─── Quoted text ───
It’s About Time

Now that another academic year is drawing to a close, it’s a worthwhile reflection to think about how we have used our time to focus on learning.

It’s about time.

A school year for an international school runs for an average of 180 days. That’s only 420 minutes of learning opportunities structured in a day, and a total of 75,600 minutes of structured opportunities to learn in a school year.

When a school is not deliberate about designing how to use time effectively to maximize learning, the ultimate losers are students.

How do schools waste time, and what might be some ways to regain time in the next school year?

How Schools Waste Time

Ineffective use of allocated meeting time

If faculty groups meet once a week, this translates to around 36 meetings in a year. This is about 36-45 hours to make sure that there is a shared and common understanding of complex knowledge, such as how to write statements of understanding; how to plan units; standardizing criteria; how to effectively teach for transfer; developing progressions of learning; flagging concerns for intervention and developing interventions systematically. The list is endless of complex work that faculties have to revisit, resolve, and enact.
───
* **Aim of the task**
Rewrite the text on how schools use time between "When a school" and "resolve, and enact.", inclusive, swapping "students" for "learners".
─── Extracted material ───
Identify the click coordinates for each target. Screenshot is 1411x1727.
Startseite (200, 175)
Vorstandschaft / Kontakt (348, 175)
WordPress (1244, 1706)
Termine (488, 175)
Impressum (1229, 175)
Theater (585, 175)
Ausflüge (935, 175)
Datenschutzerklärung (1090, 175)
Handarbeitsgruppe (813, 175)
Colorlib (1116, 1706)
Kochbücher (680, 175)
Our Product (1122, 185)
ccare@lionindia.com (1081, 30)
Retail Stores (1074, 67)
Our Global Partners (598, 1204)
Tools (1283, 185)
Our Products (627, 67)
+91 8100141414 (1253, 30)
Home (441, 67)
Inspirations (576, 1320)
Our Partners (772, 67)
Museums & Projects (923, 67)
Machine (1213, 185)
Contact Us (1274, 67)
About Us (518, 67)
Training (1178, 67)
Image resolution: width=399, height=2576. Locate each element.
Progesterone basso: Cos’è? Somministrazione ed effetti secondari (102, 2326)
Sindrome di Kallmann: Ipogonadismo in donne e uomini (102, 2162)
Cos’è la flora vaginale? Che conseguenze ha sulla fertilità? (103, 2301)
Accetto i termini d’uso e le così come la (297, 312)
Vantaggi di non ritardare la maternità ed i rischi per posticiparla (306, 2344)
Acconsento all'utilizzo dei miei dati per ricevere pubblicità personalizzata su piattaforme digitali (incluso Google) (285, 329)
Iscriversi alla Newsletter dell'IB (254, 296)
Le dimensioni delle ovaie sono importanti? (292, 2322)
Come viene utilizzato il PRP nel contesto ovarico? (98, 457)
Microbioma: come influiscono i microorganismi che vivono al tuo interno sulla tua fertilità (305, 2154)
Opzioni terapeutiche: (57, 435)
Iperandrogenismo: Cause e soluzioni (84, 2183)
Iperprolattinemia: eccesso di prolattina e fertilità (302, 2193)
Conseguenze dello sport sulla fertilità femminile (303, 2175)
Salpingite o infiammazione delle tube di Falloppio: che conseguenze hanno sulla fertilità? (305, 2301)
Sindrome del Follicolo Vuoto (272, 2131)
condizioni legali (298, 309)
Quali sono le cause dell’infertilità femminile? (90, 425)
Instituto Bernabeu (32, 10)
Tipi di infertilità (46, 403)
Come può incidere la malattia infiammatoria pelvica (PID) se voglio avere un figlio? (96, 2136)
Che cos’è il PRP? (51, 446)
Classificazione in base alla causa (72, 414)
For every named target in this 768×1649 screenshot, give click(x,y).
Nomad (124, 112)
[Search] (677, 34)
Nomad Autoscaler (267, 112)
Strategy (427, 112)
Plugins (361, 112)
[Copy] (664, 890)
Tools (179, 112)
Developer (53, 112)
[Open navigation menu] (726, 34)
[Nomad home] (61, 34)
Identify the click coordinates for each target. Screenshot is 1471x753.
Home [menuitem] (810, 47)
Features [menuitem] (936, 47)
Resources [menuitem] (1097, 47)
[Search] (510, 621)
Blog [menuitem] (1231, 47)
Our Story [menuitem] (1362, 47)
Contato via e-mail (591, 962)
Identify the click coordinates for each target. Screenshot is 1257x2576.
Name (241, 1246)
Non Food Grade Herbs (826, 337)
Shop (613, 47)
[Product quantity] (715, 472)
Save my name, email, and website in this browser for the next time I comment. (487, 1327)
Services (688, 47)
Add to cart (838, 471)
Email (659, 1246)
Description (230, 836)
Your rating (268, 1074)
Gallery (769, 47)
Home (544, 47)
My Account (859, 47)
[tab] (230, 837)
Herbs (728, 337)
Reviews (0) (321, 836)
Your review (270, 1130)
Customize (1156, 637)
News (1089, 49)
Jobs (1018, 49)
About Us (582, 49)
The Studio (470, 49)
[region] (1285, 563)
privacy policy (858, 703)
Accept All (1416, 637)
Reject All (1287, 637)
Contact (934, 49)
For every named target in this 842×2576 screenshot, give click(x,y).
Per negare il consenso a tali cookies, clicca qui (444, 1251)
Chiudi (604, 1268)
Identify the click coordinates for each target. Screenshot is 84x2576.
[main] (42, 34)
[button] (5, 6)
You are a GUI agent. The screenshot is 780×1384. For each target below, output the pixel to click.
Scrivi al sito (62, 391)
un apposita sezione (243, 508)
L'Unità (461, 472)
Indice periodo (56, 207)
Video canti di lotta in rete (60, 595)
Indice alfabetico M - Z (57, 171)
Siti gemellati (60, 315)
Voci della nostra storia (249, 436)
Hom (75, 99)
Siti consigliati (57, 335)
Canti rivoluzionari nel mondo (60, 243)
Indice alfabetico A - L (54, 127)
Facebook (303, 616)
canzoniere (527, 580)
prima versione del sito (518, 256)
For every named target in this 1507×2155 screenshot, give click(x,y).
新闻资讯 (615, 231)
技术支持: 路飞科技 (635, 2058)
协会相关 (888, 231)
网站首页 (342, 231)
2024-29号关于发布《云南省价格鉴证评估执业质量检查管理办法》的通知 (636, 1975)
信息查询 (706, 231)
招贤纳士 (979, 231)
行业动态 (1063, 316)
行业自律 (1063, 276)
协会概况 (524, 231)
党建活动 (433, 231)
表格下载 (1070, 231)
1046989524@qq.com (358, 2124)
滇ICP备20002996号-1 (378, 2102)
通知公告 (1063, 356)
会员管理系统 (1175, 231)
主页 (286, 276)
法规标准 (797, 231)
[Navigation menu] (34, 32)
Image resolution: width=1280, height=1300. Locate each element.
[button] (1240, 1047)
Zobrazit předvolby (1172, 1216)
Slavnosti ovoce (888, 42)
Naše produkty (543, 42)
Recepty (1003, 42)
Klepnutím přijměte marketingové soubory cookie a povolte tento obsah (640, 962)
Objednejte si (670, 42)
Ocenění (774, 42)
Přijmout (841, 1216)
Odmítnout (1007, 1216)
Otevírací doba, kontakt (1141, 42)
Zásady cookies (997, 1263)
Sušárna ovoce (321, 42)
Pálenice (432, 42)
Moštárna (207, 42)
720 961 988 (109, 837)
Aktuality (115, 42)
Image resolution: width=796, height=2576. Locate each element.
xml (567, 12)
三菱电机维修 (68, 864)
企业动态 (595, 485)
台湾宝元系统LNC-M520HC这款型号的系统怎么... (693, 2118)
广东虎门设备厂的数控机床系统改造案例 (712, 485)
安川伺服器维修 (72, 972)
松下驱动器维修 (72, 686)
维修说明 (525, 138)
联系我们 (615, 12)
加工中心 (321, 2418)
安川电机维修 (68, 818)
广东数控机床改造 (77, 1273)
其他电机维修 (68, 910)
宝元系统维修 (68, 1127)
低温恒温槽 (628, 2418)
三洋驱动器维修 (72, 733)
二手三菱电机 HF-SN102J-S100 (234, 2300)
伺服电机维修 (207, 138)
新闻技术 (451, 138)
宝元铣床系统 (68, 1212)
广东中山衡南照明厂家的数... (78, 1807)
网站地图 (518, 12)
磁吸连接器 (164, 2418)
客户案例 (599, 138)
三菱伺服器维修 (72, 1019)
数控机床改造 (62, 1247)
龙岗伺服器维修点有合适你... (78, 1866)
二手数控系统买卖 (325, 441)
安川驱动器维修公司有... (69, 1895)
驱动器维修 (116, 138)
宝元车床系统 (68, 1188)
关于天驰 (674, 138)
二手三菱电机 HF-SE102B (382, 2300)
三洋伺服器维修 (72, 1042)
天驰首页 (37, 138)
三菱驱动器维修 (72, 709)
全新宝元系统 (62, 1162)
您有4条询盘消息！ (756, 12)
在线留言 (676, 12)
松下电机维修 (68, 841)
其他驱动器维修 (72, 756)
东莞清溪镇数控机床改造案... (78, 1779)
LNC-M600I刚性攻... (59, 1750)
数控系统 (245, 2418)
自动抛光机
───
* **Complete answer**
When a school is not deliberate about designing how to use time effectively to maximize learning, the ultimate losers are learners.

How do schools waste time, and what might be some ways to regain time in the next school year?

How Schools Waste Time

Ineffective use of allocated meeting time

If faculty groups meet once a week, this translates to around 36 meetings in a year. This is about 36-45 hours to make sure that there is a shared and common understanding of complex knowledge, such as how to write statements of understanding; how to plan units; standardizing criteria; how to effectively teach for transfer; developing progressions of learning; flagging concerns for intervention and developing interventions systematically. The list is endless of complex work that faculties have to revisit, resolve, and enact.